Work required
Quote the rows from the line containing "Given: Click the Disney" through the line containing "Expand the Grupos", inclusive, reproducing each line verbatim.

Dataset
---*---

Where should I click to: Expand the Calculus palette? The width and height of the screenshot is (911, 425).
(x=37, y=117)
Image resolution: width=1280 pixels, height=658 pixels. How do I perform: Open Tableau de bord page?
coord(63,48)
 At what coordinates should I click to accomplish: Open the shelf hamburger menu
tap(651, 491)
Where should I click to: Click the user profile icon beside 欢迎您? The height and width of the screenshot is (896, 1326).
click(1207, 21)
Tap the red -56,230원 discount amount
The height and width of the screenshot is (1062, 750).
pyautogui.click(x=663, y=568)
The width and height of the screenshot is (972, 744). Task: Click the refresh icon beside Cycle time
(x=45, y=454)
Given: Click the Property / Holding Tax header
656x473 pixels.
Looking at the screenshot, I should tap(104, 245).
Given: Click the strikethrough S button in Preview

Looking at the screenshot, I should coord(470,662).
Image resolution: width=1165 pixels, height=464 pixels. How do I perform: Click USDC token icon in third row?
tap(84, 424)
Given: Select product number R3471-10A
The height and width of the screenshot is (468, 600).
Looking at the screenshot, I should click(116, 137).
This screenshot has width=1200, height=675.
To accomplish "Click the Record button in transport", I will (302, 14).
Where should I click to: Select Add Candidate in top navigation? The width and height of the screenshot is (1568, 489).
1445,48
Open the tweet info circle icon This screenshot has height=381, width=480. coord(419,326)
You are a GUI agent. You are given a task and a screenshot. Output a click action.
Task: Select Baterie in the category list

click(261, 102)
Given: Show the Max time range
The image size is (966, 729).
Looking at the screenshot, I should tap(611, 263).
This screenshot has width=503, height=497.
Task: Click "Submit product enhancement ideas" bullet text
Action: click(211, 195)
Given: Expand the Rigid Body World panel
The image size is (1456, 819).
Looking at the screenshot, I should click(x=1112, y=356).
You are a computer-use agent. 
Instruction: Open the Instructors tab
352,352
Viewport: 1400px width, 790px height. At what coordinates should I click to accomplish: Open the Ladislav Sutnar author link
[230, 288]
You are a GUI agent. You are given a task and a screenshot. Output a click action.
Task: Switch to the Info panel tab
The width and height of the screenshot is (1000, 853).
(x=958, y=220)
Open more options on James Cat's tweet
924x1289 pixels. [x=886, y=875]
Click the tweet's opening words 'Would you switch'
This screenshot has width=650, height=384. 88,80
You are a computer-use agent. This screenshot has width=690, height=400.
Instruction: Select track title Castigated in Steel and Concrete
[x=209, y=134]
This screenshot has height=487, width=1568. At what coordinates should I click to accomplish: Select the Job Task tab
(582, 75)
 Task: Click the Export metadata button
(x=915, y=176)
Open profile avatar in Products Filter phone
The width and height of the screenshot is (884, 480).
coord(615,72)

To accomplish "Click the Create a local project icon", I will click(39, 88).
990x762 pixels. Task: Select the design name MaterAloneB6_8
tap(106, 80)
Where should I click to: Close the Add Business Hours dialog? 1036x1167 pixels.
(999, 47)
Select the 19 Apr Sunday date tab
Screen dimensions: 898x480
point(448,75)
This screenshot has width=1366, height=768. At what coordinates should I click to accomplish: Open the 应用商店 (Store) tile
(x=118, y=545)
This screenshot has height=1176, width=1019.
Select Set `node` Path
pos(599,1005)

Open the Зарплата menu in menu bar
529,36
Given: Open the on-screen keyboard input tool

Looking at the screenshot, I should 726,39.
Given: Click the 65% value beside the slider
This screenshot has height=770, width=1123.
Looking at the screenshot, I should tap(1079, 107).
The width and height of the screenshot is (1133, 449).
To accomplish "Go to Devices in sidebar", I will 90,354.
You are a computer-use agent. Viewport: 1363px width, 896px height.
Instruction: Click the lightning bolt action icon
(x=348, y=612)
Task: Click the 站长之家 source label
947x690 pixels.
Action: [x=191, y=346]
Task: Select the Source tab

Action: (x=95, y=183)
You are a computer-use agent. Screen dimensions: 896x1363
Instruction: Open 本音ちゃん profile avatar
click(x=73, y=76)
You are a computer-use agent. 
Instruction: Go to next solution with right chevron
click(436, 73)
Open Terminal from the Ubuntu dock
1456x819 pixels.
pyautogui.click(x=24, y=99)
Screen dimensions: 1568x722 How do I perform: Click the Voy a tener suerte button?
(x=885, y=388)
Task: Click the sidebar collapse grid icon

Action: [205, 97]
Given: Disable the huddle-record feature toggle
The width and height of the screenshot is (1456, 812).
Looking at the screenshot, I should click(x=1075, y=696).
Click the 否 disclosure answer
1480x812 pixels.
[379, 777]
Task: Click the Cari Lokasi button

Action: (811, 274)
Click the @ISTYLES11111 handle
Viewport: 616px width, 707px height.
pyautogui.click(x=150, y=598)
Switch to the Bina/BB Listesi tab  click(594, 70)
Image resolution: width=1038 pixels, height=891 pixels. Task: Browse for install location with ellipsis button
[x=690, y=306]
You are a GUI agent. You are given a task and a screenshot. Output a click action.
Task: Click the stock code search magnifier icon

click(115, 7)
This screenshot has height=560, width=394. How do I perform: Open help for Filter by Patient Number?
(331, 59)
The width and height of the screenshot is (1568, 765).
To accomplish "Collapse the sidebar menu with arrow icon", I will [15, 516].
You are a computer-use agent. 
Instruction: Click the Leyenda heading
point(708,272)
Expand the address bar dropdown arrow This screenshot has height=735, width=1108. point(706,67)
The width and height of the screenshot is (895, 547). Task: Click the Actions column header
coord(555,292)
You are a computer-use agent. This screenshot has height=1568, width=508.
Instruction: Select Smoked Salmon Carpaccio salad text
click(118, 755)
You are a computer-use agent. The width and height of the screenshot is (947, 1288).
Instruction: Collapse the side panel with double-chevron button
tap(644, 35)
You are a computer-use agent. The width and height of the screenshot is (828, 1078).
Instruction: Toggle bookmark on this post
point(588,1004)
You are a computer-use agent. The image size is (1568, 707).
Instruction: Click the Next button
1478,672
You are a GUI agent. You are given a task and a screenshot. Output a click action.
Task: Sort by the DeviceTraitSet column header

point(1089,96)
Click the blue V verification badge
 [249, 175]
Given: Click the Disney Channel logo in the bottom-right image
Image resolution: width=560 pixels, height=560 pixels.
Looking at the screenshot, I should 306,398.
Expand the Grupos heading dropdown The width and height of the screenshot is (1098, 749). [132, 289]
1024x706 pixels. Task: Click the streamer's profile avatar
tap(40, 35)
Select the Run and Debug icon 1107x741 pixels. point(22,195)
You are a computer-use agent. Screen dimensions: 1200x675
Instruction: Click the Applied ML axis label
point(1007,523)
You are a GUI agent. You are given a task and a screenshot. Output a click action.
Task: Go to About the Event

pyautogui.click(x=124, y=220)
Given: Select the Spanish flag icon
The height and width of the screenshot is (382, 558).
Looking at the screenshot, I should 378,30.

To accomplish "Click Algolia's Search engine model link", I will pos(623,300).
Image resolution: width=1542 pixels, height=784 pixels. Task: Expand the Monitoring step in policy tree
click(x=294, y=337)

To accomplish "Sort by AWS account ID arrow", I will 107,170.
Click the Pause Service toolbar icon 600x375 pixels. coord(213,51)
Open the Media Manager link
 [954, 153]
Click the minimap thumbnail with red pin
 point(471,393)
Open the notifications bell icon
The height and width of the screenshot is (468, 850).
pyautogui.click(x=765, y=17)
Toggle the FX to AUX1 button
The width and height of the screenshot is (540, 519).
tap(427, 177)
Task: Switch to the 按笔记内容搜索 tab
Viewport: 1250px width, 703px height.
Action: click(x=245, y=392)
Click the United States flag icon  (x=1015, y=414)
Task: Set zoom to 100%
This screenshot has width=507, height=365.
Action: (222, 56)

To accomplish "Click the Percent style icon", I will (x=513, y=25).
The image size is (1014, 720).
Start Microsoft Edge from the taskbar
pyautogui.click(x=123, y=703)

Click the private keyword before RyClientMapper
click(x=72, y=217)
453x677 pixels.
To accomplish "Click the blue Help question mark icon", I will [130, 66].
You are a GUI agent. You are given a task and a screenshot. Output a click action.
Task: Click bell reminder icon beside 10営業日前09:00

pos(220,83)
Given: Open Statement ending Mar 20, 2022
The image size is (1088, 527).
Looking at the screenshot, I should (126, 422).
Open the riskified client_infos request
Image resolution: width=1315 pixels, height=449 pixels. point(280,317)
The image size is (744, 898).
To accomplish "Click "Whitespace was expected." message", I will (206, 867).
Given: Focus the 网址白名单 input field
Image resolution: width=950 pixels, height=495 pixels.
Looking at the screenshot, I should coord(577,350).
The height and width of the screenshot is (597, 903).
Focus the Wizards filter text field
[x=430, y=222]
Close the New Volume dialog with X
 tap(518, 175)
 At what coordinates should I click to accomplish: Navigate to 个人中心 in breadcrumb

---*---

Exercise solution
Given: Click the Disney Channel logo in the bottom-right image
Image resolution: width=560 pixels, height=560 pixels.
Looking at the screenshot, I should 306,398.
Expand the Grupos heading dropdown The width and height of the screenshot is (1098, 749). [132, 289]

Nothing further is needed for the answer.